In ultima analisi, i limiti di questa indagine sono di ordine strettamente statistico: pur con questa enorme mole di dati, sembra difficile parlare di una causalità diretta: troppe variabili confondenti sporcano gli esperimenti, rendendo complicato tracciare una linea causale netta (per ora).
É indubbio tuttavia che a un’osservazione attenta, gli effetti dell’utilizzo compulsivo di uno smartphone -con tutto quello che al suo interno vi si possa rintracciare- sono evidenti, almeno agli occhi di un operatore della salute mentale: vanno dal modellare l’architettura dell’attenzione, al “bucare” la forma del pensiero (i trigger interni di cui prima scrivevamo, pensieri intrusivi in grado di portare l’attenzione al device, obbligandoci compulsivamente a ritornare ad esso) fino ad alterare il circuito del reward ingenerando una dipendenza comportamentale “nascosta” -allo stato delle cose accettata socialmente, per nulla problematizzata.
Recentemente è stato pubblicato un articolo abbastanza stupefacente, che indaga il concetto di “salienza” in relazione allo smartphone; il punto di questo studio era dimostrare come la semplice presenza del telefono nei pressi di un individuo, fosse in grado di assorbire una quota significativa delle sue capacità cognitive, di fatto diminuendole.
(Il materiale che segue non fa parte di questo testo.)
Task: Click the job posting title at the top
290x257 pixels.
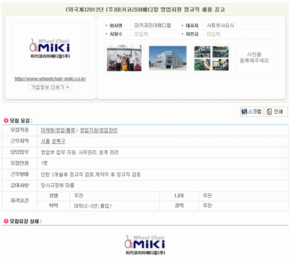Action: (145, 9)
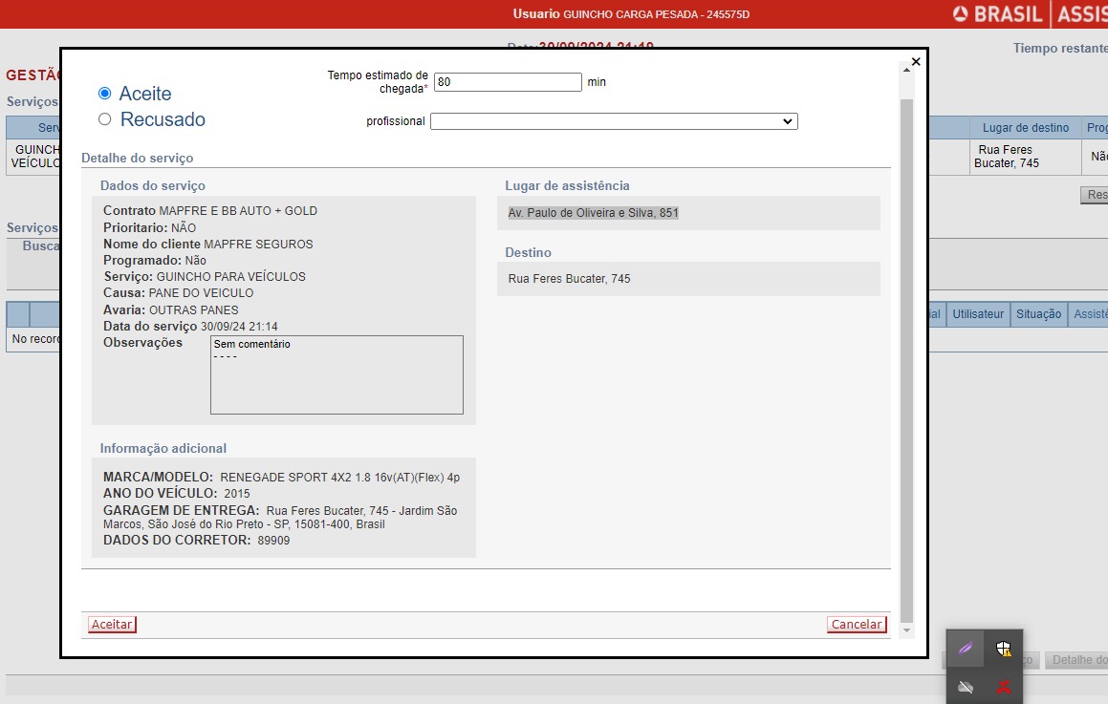Click the Aceitar button
The height and width of the screenshot is (704, 1108).
click(x=112, y=625)
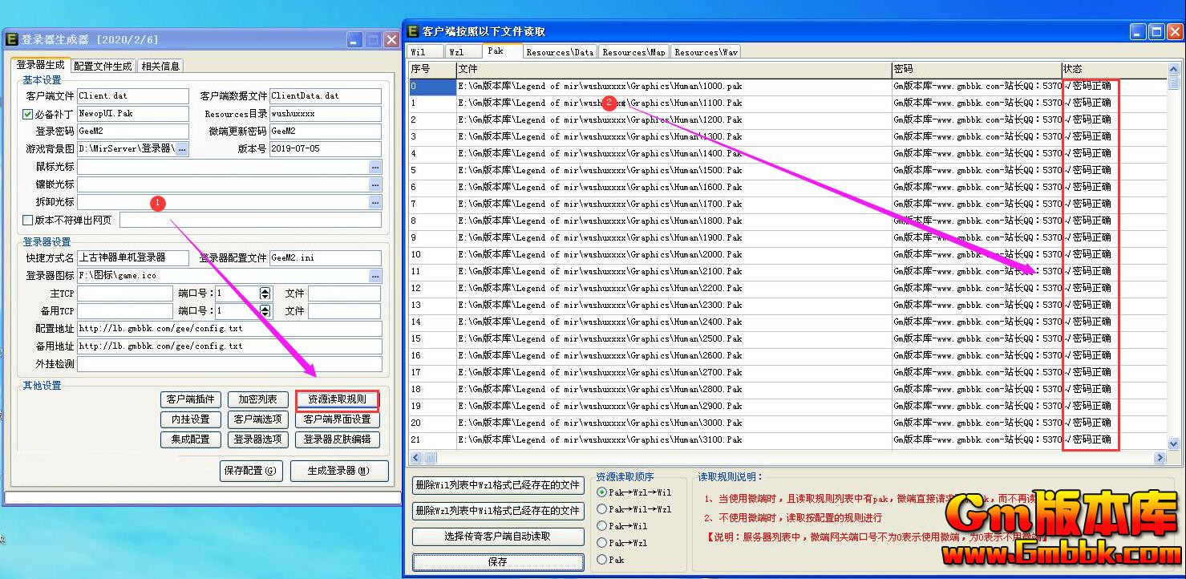The height and width of the screenshot is (579, 1186).
Task: Click the list's vertical scrollbar down arrow
Action: tap(1174, 443)
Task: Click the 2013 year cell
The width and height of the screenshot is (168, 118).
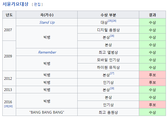Action: point(8,90)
Si tratta di uno dei primi studi che indagano l’effetto della semplice presenza dello smarphone sulle capacità cognitive e attenzionali di un individuo, senza che necessariamente vi sia un altro compito da svolgere o un’interazione fisica con il telefono. Inoltre, gli autori sottolineavano che l’effetto pareva presentarsi anche nella consapevolezza a riguardo dello spegnimento del telefono stesso, o con lo schermo non visibile, cosa che dovrebbe farci ragionare sul potere che questo oggetto ha nel contesto delle nostre vite quotidiane. Sembrerebbe esistere, gli autori spiegano, una sorta di bisogno “sub-cosciente” di “monitorarlo”. Concludono con un consiglio chiaro: “however, our data suggest at least one simple solution: separation”.
Tornando e concludendo sul libro di Haidt, La generazione ansiosa rappresenta una fotografia di estrema attualità dello stato di salute mentale delle generazioni dei ragazzi nati a partire dalla seconda metà degli anni ‘90, con un focus sulle implicazioni dei profondi sconvolgimenti in campo tecnologico che a partire dagli anni ‘10 del 2000, si sono succeduti con impressionante velocità.
Al centro della sua indagine, Haidt pone i rischi di una forma endemica di dipendenza comportamentale che attribuisce all’uso pervasivo di device tecnologici portatili, fornendo alcune indicazioni generiche su temi di “ecologia della mente”, aiutando il lettore a porsi in una relazione consapevole con questi strumenti tecnologici, finalmente e coraggiosamente problematizzando la questione.